[Opening Given data section]

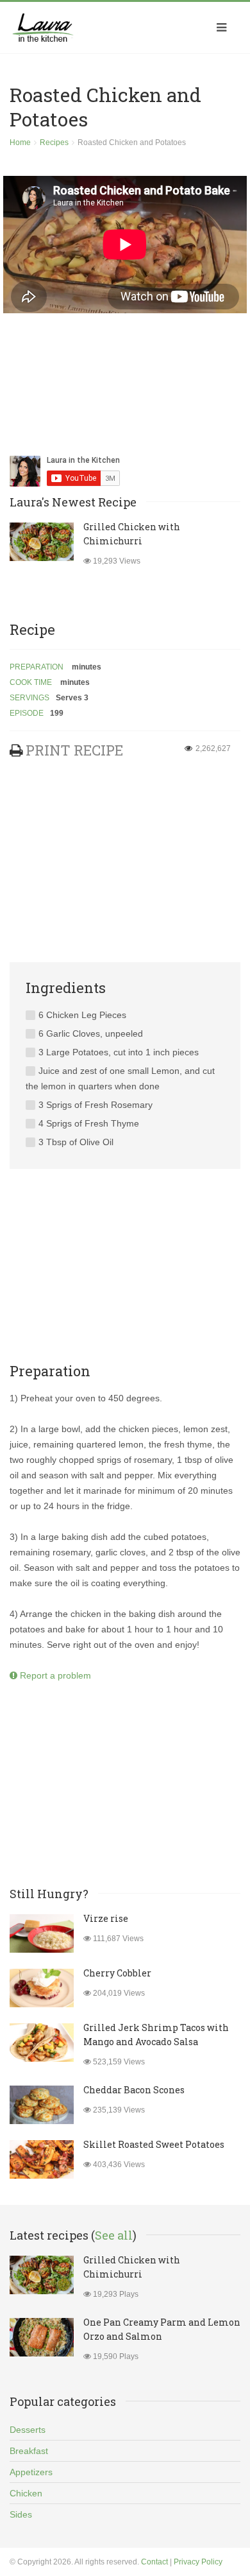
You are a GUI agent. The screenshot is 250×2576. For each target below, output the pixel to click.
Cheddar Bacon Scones (134, 2090)
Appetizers (31, 2472)
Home (20, 142)
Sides (21, 2514)
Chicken (26, 2493)
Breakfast (29, 2451)
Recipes (54, 142)
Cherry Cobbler (117, 1973)
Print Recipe (74, 750)
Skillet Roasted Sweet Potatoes (153, 2144)
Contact (154, 2561)
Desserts (28, 2430)
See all (114, 2235)
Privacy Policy (198, 2561)
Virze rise (105, 1918)
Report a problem (54, 1675)
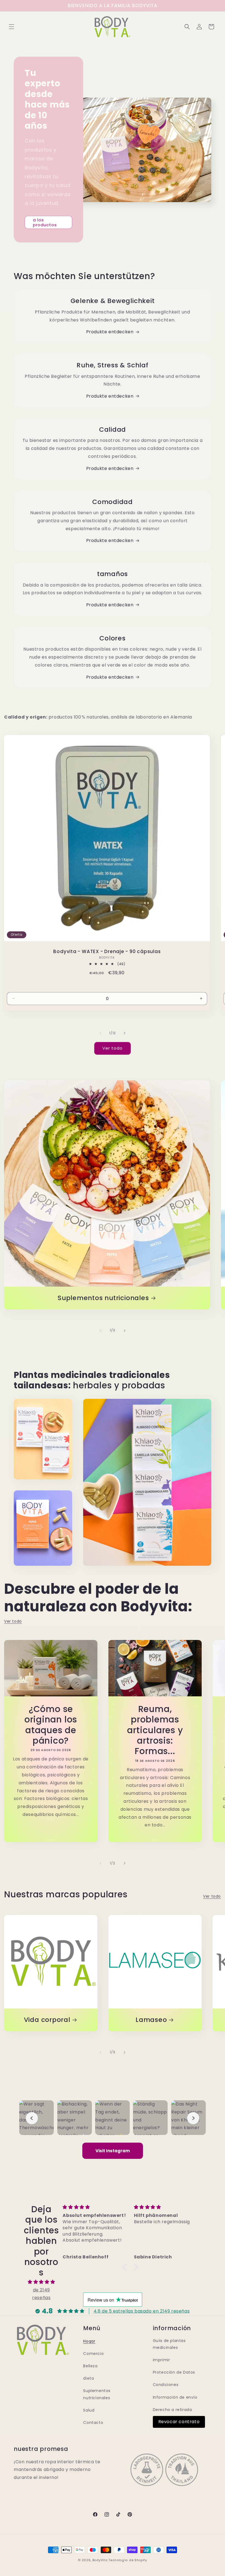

[Closing Given data section]

» **What the task requires**
Print the entries above word for word, without pictures.

» **Solution for this exercise**
You are a GUI agent. The screenshot is 250×2576. For each target below, output the pixel to click.
Cheddar Bacon Scones (134, 2090)
Appetizers (31, 2472)
Home (20, 142)
Sides (21, 2514)
Chicken (26, 2493)
Breakfast (29, 2451)
Recipes (54, 142)
Cherry Cobbler (117, 1973)
Print Recipe (74, 750)
Skillet Roasted Sweet Potatoes (153, 2144)
Contact (154, 2561)
Desserts (28, 2430)
See all (114, 2235)
Privacy Policy (198, 2561)
Virze rise (105, 1918)
Report a problem (54, 1675)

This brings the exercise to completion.